[What is being asked]
Format the lines as a Markdown table with the columns Row and Line. Start at the line containing "The width and height of the screenshot is (1233, 952).", continue through the line containing "pos(215,215)", and leave out blank lines.

Stored data entries:

------------------------------------

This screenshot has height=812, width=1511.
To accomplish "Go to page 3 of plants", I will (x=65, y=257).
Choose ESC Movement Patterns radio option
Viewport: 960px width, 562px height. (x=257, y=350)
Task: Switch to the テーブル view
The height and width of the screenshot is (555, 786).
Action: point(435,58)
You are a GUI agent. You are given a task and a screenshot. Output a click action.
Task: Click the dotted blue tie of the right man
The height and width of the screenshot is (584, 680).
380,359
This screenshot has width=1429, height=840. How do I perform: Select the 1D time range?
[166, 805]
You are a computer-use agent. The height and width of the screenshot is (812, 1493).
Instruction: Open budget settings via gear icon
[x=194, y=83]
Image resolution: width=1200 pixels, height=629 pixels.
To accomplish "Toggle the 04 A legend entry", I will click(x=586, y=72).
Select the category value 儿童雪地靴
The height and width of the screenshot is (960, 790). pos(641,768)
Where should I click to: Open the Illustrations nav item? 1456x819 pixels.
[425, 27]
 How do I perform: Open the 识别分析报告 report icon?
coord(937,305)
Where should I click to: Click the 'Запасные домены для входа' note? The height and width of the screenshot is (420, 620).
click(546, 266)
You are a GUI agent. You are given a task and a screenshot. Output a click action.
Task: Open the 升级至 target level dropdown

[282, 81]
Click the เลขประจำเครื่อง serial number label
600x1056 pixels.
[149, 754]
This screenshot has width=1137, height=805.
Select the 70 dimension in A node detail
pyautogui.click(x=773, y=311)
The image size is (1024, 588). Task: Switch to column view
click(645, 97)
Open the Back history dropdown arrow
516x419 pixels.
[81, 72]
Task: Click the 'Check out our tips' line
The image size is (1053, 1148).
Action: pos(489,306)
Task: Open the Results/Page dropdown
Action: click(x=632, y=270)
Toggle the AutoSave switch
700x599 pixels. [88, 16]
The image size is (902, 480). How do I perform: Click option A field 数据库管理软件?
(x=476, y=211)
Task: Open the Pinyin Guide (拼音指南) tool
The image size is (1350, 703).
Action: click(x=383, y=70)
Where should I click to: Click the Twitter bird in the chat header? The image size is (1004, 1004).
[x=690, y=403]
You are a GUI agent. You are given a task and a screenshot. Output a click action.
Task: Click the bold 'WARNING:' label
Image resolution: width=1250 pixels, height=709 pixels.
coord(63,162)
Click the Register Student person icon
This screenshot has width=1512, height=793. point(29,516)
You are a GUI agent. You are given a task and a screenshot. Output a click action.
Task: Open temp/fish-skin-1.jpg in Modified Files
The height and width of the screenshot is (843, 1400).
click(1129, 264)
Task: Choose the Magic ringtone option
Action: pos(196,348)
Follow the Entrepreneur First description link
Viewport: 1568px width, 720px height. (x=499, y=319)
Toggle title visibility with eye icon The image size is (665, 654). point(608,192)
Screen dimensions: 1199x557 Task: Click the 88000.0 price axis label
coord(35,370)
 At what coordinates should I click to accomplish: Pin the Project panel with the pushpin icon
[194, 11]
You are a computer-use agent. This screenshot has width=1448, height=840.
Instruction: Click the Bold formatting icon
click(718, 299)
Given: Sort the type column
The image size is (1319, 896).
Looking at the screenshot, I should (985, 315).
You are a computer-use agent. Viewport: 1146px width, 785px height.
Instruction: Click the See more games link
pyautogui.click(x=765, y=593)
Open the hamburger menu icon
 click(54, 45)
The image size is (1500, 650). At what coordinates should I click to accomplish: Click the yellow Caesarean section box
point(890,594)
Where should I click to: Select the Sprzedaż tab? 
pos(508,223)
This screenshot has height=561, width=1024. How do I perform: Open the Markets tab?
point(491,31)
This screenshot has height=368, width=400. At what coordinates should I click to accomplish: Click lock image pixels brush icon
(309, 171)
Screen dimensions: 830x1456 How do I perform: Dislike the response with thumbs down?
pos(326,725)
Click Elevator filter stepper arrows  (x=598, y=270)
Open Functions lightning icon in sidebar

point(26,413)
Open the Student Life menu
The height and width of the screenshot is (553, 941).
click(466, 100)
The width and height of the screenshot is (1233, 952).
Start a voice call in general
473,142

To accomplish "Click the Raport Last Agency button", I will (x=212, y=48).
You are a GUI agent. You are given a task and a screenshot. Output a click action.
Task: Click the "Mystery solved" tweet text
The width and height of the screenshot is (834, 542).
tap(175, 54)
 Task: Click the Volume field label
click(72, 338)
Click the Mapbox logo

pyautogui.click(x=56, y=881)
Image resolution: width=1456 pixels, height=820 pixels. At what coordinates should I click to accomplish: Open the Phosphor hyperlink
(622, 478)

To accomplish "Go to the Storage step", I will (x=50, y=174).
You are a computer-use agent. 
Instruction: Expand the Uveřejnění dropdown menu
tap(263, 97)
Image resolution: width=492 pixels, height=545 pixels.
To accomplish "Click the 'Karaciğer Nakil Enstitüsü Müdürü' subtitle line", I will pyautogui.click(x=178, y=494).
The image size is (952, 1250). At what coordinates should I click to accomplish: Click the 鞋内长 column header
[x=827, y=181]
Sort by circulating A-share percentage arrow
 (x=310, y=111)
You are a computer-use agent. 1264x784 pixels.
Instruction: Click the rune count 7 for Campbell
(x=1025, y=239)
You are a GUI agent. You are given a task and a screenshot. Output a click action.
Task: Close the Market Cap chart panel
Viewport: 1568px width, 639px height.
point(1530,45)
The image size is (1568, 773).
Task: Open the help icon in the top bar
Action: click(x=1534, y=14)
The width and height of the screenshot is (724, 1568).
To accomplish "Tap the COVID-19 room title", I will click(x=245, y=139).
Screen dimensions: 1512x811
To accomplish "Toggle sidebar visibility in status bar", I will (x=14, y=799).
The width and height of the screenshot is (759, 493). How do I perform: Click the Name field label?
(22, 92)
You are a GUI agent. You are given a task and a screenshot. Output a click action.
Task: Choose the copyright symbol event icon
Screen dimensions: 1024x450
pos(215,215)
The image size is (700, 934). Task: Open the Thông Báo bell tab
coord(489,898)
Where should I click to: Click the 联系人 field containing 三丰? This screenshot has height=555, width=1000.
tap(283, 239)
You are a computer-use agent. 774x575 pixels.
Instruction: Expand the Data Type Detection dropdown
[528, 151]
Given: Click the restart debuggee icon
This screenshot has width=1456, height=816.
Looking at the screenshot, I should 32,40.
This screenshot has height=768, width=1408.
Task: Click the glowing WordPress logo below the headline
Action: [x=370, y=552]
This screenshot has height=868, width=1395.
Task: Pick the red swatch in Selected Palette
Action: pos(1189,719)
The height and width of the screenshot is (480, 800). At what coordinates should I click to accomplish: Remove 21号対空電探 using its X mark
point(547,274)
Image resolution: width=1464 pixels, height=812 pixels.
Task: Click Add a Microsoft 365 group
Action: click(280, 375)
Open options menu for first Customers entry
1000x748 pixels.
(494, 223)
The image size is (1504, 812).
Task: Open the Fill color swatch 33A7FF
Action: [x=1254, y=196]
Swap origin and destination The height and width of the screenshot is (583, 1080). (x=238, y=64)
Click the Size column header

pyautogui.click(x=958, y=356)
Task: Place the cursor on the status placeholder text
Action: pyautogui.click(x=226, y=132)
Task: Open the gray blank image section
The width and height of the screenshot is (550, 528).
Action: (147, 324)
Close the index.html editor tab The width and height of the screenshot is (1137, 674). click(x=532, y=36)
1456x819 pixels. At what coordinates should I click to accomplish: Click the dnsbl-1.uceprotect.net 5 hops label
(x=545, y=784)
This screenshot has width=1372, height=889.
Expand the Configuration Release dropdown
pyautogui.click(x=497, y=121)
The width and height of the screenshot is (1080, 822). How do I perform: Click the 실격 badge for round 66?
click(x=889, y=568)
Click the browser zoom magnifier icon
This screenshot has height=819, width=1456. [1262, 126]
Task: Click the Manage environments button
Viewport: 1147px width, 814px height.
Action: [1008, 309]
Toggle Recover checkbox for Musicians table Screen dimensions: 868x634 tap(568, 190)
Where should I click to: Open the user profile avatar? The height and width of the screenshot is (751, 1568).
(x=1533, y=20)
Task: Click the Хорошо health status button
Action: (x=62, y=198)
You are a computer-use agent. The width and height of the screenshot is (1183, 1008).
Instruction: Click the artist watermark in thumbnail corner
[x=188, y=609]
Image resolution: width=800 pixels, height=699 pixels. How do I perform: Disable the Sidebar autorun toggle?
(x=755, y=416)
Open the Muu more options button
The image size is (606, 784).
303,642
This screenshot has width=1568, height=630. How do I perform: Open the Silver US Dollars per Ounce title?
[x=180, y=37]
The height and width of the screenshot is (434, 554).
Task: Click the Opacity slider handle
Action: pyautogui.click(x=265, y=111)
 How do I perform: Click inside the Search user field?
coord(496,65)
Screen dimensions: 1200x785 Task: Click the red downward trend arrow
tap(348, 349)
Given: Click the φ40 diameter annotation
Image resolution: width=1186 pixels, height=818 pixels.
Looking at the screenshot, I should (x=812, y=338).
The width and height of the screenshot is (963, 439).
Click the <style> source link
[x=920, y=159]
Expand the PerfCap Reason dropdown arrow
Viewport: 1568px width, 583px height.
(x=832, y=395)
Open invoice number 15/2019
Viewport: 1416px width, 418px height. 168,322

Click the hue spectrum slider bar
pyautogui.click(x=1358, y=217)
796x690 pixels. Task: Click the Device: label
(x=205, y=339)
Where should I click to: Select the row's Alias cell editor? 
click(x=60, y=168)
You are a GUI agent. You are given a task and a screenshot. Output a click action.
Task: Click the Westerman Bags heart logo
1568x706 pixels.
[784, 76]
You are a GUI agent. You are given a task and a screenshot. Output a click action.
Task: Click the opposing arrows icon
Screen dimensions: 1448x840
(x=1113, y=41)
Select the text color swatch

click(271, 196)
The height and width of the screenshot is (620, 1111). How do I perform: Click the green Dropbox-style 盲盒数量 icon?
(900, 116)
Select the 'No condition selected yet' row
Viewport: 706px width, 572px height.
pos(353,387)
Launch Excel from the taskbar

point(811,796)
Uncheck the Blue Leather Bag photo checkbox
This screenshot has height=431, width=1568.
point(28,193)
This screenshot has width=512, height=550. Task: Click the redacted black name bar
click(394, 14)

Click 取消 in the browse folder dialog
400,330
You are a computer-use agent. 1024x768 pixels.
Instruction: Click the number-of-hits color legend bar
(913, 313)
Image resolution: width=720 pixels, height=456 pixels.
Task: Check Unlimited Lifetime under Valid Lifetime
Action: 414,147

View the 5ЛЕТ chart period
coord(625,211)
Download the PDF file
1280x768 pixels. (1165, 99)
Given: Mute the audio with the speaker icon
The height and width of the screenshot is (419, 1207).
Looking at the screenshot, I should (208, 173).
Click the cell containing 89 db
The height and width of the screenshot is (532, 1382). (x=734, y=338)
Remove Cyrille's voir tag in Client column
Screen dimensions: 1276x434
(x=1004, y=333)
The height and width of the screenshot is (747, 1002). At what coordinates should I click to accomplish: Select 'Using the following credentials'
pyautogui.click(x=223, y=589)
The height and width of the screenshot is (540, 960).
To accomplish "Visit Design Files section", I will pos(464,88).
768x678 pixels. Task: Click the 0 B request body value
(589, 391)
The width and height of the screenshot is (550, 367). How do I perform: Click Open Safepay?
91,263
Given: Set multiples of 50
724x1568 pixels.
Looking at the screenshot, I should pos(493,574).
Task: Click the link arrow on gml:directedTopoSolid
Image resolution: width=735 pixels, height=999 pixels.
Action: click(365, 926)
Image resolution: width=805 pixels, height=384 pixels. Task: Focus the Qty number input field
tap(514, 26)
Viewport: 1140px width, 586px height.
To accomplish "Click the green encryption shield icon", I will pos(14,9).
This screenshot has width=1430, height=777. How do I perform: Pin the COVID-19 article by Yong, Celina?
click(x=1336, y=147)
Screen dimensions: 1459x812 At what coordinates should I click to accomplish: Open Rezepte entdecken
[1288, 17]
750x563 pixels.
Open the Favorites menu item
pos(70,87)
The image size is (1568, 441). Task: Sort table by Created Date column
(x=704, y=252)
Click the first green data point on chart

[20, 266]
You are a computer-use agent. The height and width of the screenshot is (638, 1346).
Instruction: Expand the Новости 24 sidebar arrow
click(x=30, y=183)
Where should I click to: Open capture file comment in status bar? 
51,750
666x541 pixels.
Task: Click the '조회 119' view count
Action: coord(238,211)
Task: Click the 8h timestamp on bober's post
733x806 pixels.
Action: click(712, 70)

------------------------------------

[Task result]
| Row | Line |
|---|---|
| 1 | The width and height of the screenshot is (1233, 952). |
| 2 | Start a voice call in general |
| 3 | 473,142 |
| 4 | To accomplish "Click the Raport Last Agency button", I will (x=212, y=48). |
| 5 | You are a GUI agent. You are given a task and a screenshot. Output a click action. |
| 6 | Task: Click the "Mystery solved" tweet text |
| 7 | The width and height of the screenshot is (834, 542). |
| 8 | tap(175, 54) |
| 9 |  Task: Click the Volume field label |
| 10 | click(72, 338) |
| 11 | Click the Mapbox logo |
| 12 | pyautogui.click(x=56, y=881) |
| 13 | Image resolution: width=1456 pixels, height=820 pixels. At what coordinates should I click to accomplish: Open the Phosphor hyperlink |
| 14 | (622, 478) |
| 15 | To accomplish "Go to the Storage step", I will (x=50, y=174). |
| 16 | You are a computer-use agent.  |
| 17 | Instruction: Expand the Uveřejnění dropdown menu |
| 18 | tap(263, 97) |
| 19 | Image resolution: width=492 pixels, height=545 pixels. |
| 20 | To accomplish "Click the 'Karaciğer Nakil Enstitüsü Müdürü' subtitle line", I will pyautogui.click(x=178, y=494). |
| 21 | The image size is (952, 1250). At what coordinates should I click to accomplish: Click the 鞋内长 column header |
| 22 | [x=827, y=181] |
| 23 | Sort by circulating A-share percentage arrow |
| 24 |  (x=310, y=111) |
| 25 | You are a computer-use agent. 1264x784 pixels. |
| 26 | Instruction: Click the rune count 7 for Campbell |
| 27 | (x=1025, y=239) |
| 28 | You are a GUI agent. You are given a task and a screenshot. Output a click action. |
| 29 | Task: Close the Market Cap chart panel |
| 30 | Viewport: 1568px width, 639px height. |
| 31 | point(1530,45) |
| 32 | The image size is (1568, 773). |
| 33 | Task: Open the help icon in the top bar |
| 34 | Action: click(x=1534, y=14) |
| 35 | The width and height of the screenshot is (724, 1568). |
| 36 | To accomplish "Tap the COVID-19 room title", I will click(x=245, y=139). |
| 37 | Screen dimensions: 1512x811 |
| 38 | To accomplish "Toggle sidebar visibility in status bar", I will (x=14, y=799). |
| 39 | The width and height of the screenshot is (759, 493). How do I perform: Click the Name field label? |
| 40 | (22, 92) |
| 41 | You are a GUI agent. You are given a task and a screenshot. Output a click action. |
| 42 | Task: Choose the copyright symbol event icon |
| 43 | Screen dimensions: 1024x450 |
| 44 | pos(215,215) |